The Past, Present and Future of LlamaIndex

This is our first interview series and I couldn’t have asked for a better guest other than Jerry Liu, the creator of LlamaIndex. LlamaIndex is a framework that helps you connect Large Language Models with your own data. This is something that opens up a wide range of possibilities that was not possible before. Things like building customer service bots to answer customer queries based on documentation, extracting insights from the huge amount of unstructured data in companies, paring through any source of information like books, videos, podcasts etc thereby accelerating your leanings and many more. And this is reflected in the library's growth rates too. Over the last few months, this framework has been growing at a rate of 200% and does not seem like stopping anytime soon.

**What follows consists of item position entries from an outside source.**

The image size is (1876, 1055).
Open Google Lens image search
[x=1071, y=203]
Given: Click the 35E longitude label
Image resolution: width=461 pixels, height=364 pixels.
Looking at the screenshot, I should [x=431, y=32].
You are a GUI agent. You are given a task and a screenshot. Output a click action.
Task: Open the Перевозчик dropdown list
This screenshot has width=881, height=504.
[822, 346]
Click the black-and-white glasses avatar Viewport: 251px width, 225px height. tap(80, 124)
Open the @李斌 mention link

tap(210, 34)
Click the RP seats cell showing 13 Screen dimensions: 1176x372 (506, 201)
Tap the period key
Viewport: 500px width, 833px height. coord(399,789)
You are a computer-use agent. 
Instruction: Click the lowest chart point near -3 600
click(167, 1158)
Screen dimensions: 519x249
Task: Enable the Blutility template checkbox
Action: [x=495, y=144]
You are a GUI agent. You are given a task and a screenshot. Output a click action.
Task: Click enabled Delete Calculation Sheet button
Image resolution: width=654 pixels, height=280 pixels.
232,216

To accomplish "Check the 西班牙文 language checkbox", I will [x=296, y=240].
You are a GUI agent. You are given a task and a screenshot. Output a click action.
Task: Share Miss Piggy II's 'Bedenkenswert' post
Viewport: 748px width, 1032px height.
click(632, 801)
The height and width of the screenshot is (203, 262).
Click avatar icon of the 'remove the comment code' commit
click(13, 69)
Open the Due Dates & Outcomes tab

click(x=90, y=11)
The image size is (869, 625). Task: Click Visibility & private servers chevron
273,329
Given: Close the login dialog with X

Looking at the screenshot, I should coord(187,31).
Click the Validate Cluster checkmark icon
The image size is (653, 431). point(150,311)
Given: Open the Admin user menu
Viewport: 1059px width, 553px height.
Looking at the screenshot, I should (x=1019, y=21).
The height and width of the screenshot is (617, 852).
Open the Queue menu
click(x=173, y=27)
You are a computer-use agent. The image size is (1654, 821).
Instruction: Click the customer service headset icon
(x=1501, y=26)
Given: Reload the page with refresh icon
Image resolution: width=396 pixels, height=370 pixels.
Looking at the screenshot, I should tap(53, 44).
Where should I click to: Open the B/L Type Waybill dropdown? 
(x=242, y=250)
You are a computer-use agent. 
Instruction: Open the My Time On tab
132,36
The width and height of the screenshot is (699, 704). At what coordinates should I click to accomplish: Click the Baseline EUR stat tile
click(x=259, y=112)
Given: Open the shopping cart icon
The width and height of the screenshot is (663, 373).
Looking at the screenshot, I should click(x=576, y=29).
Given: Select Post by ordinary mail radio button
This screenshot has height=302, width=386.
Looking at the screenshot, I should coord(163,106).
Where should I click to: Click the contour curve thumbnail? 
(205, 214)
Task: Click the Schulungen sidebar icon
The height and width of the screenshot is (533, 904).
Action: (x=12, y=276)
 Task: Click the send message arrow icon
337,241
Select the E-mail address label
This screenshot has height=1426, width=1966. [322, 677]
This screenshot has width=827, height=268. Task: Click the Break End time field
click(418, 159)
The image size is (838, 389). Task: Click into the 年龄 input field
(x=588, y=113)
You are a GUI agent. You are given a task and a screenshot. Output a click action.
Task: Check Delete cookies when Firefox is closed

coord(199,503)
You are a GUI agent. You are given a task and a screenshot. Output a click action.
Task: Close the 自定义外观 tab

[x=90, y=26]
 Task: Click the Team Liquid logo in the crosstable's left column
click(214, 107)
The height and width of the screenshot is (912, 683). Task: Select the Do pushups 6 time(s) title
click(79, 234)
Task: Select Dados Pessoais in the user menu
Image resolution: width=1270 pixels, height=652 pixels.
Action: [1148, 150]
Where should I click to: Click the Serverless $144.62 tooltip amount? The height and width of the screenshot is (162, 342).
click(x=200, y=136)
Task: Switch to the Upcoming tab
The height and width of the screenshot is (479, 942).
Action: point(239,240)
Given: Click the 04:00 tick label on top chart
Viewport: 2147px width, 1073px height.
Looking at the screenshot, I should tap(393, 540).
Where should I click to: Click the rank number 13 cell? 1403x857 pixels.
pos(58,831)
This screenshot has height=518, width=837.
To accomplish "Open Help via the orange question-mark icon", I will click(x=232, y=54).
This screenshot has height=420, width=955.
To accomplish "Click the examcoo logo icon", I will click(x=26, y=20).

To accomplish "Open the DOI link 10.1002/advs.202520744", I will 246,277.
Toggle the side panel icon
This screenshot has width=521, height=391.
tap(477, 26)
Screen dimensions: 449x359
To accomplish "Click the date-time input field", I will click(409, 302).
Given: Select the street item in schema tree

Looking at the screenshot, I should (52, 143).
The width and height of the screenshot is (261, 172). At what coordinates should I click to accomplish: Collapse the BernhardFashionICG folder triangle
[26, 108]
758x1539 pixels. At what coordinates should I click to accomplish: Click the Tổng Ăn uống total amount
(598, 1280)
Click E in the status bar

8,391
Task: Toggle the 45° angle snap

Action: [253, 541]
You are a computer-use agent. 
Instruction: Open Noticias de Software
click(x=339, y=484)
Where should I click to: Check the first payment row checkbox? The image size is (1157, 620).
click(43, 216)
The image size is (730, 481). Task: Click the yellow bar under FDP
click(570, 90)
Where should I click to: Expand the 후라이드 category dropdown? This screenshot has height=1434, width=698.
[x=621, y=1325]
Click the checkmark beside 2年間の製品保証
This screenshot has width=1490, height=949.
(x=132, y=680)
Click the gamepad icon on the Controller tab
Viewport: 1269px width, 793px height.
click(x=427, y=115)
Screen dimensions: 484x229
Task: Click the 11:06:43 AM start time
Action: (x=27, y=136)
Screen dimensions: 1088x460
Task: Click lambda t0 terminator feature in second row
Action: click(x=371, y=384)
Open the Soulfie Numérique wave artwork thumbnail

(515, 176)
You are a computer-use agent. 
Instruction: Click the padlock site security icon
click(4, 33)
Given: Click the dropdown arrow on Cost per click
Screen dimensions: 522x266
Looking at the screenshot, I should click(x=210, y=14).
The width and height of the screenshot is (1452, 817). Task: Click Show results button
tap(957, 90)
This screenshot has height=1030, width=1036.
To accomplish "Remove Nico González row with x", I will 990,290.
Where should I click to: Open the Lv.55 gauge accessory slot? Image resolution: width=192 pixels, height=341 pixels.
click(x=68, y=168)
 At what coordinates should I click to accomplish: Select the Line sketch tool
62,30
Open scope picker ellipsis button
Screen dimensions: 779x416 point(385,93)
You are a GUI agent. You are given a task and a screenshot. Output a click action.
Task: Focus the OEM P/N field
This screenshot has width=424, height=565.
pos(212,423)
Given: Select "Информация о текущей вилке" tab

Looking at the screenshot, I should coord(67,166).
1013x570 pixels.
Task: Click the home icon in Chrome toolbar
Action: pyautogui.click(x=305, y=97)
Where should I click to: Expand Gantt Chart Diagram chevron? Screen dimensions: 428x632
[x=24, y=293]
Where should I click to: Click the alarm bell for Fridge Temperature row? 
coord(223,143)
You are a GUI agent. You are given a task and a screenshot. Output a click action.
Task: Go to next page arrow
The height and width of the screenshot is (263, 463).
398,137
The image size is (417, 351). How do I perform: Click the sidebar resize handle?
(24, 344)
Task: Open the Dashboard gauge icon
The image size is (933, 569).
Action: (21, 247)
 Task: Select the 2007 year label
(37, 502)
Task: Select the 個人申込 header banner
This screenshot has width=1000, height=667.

This is why I was super excited to talk with Jerry and together we discussed how the project got started, the core concepts behind the framework, the mental models to help you wrap your head around LLMs and augment them with your own data, the teams vision for the project and how you can help out and join the movement!

So without further ado, Jerry Liu for you guys!

https://www.youtube.com/watch?v=9iX-iBT_gwQ

Note: This transcript was generated with AWS transcriber and edited with gpt3.5 turbo through Langchain. I was just a proofreader 🙂

Jithin: Welcome to the Exploding Gradients podcast. Today, we have Jerry Liu, the creator of LlamaIndex, a framework that connects large language models with your data. This framework has numerous use cases, such as building a customer service board or extracting information from unstructured data. It can also accelerate learning by passing knowledge from books, blogs, podcasts, and videos. Jerry discusses how he started the project, its core concepts, and the vision for the long and short terms. The framework is growing at a rate of almost 200% month over month, and Jerry explains how listeners can contribute and join the movement. It's great to have Jerry with us, and we discuss how he keeps up with the rapidly evolving field.

Jerry: Well, first off, thank you for having me. I'm thrilled to be here. There's a lot of AI activity happening across various verticals, resulting in numerous new research papers and publications being featured on platforms such as Hacker News, Twitter, and LinkedIn. It's exciting to witness all the builders in this space adding cool demos and features. Though I've been quite busy, it's been an energizing experience due to the constant buzz of activity.

Jithin: That's true. Any tips for catching up? The high rate of revision has made it very challenging. What's your strategy?

Jerry: I spend an undue amount of time on Twitter and Hacker News. I browse articles and market maps that show the current state of AI. That's basically what I track the most.

Jithin: Okay, I understand. But about the LlamaIndex, I'm curious about its initial stage and founding story. Can you briefly share the problem you were trying to solve and how it became the big project it is today?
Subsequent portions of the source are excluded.